Extracted data:
# # # # # # #

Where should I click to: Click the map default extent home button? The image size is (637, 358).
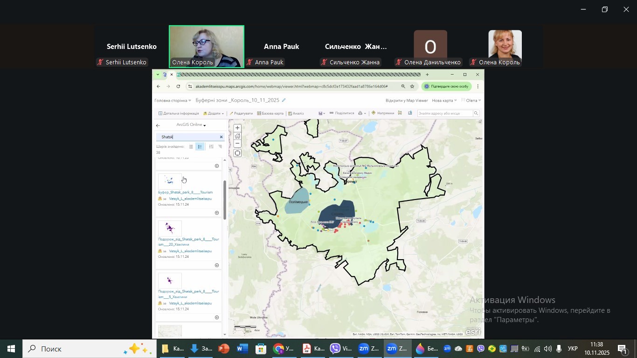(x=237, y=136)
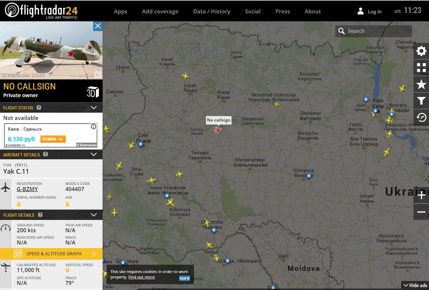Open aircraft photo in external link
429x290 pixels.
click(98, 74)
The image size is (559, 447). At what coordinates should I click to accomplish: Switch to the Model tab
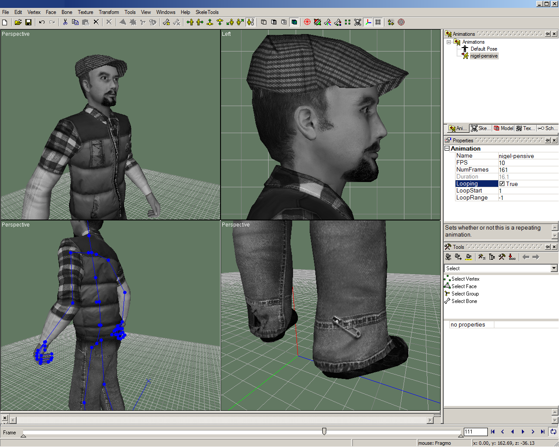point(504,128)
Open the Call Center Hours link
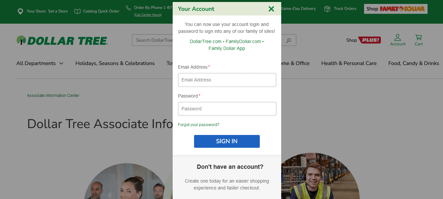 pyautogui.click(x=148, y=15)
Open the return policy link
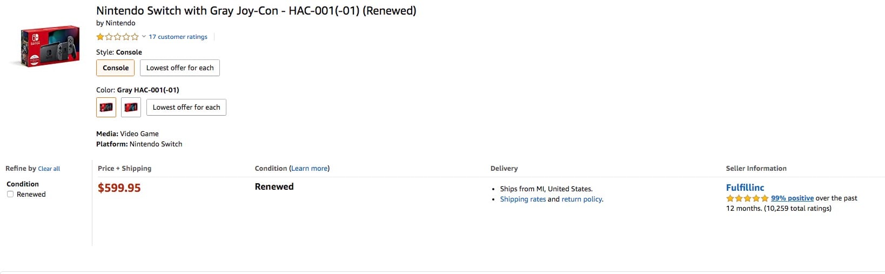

# # # # # # #

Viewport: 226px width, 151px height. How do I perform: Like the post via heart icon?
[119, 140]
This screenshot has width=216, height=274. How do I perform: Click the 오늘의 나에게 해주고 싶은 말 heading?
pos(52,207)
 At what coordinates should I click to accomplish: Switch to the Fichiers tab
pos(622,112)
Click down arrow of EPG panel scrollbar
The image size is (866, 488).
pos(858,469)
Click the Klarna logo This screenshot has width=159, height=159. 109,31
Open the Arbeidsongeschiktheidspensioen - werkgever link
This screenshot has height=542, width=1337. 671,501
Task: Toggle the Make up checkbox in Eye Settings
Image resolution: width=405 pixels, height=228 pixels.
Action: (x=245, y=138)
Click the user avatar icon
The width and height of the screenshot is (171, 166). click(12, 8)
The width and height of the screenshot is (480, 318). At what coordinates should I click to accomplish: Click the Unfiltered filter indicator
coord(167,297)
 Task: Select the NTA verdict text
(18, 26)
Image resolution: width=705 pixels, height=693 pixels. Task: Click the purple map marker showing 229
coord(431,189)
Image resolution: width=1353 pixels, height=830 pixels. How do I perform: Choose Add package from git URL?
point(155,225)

# # # # # # #

The task: Using the data above, retype exactly and only the lines from the one containing "Where should I" up to and including the one containing "Open the return policy link", with no pictures carried over.

Expected answer:
Where should I click to: Click the map default extent home button? The image size is (637, 358).
(x=237, y=136)
Open aircraft photo in external link
429x290 pixels.
click(98, 74)
The image size is (559, 447). At what coordinates should I click to accomplish: Switch to the Model tab
point(504,128)
Open the Call Center Hours link
 pyautogui.click(x=148, y=15)
Open the return policy link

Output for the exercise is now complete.